The Southern African Foundation for the Conservation of Coastal Birds (SANCCOB), another nonprofit working on this conservation measure alongside BirdLife South Africa, WWF South Africa and the Endangered Wildlife Trust, agrees that the proposed closure lines need more work. The groups share a sense of urgency to negotiate enlarged footprints before January.
“The current closures are not sufficient in our opinion,” SANCCOB research manager Katrin Ludynia told Mongabay.
Death by a dozen cuts
Many compounding threats have added to the penguin’s declining numbers in recent decades. Loss of breeding sites along the Namibian and South African coastlines was one of the first, particularly as fertilizer harvesting scraped island colonies clean of the centuries-old guano layers into which birds burrowed to build their nests.
More recently, increasing oil spills, the spread of avian flu, predation by feral cats and domestic pets and extreme weather events damaging exposed nests have added to penguin declines. Conservationists have also identified a dramatic localized threat from the noise pollution relating to ship fuel bunkering in Algoa Bay off Gqeberha. The area is a hub for marine traffic but also home to two of the most heavily impacted breeding sites, the St. Croix and Bird Island colonies.

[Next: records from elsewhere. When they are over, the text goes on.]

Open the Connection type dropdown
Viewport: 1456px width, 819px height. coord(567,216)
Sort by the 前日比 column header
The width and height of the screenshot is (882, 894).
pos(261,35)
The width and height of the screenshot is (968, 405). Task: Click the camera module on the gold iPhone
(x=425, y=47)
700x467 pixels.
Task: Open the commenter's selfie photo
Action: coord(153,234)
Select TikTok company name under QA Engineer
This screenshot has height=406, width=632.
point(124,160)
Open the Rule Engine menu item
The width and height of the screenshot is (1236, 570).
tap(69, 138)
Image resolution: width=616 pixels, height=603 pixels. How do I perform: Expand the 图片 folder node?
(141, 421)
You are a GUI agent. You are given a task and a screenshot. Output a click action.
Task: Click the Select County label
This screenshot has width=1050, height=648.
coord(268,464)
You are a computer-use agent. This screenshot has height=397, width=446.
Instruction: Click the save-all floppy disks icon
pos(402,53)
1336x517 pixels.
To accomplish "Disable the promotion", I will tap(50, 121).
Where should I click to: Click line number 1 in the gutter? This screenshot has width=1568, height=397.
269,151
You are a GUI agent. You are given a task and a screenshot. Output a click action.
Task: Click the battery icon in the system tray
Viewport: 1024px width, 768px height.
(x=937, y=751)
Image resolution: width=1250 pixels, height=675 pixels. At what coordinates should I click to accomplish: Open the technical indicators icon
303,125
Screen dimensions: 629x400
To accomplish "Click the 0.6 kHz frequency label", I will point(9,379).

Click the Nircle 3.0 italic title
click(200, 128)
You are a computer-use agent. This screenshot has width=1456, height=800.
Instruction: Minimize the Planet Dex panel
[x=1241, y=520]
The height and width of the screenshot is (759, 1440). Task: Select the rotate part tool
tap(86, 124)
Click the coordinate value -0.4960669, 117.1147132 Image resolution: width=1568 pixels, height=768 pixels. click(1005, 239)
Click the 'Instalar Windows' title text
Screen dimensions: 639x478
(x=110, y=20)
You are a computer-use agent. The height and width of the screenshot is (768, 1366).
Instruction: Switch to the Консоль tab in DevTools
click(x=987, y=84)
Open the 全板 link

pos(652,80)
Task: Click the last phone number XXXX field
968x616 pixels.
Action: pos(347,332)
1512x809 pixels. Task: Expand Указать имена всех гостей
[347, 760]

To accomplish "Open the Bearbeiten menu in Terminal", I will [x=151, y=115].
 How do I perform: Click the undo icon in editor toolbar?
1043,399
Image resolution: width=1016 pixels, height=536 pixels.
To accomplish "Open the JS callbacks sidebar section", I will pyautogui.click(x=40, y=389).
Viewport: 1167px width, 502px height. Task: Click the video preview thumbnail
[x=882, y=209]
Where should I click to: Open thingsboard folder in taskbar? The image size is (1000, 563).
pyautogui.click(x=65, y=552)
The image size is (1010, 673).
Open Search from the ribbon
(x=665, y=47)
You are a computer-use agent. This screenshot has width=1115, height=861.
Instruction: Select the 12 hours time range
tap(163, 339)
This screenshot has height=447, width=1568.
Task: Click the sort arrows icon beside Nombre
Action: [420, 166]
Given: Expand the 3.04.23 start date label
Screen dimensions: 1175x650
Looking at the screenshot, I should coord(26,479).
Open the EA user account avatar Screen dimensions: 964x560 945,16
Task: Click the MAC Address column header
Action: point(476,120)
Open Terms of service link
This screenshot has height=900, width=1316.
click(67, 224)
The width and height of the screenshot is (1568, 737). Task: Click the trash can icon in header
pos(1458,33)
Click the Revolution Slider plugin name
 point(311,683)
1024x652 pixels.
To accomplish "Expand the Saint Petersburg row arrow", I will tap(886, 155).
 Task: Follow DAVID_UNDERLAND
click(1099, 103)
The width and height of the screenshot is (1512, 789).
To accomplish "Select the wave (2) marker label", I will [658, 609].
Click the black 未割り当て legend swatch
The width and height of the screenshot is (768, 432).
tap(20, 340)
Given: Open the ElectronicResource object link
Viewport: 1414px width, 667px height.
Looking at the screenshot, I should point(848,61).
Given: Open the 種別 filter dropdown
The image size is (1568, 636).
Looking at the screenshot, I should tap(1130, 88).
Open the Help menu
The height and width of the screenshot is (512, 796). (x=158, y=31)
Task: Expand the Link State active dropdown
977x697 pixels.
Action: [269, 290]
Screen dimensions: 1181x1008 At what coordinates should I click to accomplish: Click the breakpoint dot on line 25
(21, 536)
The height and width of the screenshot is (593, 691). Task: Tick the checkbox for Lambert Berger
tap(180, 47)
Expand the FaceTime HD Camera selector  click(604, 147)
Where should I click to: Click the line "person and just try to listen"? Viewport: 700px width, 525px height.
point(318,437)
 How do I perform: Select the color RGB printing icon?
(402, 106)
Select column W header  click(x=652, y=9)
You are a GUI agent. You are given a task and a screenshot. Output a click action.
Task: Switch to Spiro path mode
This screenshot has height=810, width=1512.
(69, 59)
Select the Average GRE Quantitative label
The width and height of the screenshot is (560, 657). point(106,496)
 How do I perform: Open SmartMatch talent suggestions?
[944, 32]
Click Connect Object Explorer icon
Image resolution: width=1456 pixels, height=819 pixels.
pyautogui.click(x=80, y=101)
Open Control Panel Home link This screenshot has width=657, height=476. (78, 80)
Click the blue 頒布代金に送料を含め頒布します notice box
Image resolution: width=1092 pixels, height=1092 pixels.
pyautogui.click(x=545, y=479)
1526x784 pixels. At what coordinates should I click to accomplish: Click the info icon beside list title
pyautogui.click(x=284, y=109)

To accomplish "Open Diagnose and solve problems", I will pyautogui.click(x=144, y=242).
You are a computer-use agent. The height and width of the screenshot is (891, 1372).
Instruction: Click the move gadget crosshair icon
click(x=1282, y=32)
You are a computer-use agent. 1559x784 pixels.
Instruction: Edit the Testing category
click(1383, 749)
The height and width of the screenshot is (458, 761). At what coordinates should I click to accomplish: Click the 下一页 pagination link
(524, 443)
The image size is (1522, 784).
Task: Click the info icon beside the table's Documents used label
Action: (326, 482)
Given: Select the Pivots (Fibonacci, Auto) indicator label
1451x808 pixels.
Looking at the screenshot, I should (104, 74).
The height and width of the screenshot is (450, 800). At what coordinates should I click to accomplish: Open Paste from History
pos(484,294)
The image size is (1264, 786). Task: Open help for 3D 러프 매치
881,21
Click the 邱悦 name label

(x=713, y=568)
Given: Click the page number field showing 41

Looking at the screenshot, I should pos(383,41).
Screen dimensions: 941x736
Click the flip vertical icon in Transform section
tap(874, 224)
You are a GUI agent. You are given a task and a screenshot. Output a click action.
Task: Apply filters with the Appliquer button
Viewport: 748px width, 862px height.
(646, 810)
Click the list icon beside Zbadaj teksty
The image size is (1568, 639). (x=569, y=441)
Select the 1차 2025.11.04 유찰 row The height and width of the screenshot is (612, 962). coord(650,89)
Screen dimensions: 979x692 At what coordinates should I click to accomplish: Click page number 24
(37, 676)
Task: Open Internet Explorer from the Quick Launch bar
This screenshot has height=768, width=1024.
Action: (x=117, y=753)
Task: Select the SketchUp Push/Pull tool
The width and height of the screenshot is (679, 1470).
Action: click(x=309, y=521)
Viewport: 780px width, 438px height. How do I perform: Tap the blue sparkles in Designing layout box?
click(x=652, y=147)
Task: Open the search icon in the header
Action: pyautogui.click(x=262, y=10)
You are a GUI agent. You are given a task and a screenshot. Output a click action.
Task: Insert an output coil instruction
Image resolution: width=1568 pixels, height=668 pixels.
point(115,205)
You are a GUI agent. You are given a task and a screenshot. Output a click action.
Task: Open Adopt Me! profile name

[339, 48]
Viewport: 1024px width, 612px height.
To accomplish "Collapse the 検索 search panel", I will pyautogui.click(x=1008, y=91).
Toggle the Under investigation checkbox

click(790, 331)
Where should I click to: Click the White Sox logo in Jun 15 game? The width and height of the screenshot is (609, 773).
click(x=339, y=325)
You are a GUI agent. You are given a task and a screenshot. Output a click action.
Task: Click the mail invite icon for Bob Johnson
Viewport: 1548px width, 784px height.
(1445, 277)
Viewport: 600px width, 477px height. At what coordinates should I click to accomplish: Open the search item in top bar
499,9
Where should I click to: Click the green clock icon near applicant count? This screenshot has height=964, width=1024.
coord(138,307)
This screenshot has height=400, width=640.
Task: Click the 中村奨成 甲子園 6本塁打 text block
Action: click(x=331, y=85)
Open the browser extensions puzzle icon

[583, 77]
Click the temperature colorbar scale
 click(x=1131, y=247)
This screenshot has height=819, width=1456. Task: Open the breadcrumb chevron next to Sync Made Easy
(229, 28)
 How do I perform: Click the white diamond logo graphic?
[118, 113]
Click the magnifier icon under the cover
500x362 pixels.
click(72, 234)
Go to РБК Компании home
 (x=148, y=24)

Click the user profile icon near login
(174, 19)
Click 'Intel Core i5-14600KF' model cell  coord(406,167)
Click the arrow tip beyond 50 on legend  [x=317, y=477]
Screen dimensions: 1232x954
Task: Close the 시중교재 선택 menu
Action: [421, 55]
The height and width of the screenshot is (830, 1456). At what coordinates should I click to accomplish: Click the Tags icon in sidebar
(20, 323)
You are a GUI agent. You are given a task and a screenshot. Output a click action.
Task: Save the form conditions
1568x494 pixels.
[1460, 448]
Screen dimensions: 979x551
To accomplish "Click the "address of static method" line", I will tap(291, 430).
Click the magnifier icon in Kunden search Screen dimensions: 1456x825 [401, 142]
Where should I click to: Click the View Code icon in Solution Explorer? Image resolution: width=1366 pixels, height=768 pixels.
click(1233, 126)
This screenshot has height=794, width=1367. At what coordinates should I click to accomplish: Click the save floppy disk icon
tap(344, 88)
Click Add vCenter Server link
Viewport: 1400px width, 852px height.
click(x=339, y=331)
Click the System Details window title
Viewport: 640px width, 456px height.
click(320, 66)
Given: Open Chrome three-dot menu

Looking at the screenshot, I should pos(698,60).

The fishing closure policy is not a silver bullet, according to the environment ministry, the expert panel and conservationists, and it is just one of several measures necessary to secure the penguin’s survival. And with a 10-year window to avoid extinction closing fast, conservationists warn that any further delays in drawing up and implementing appropriate conservation policy could have a catastrophic outcome for the African penguin.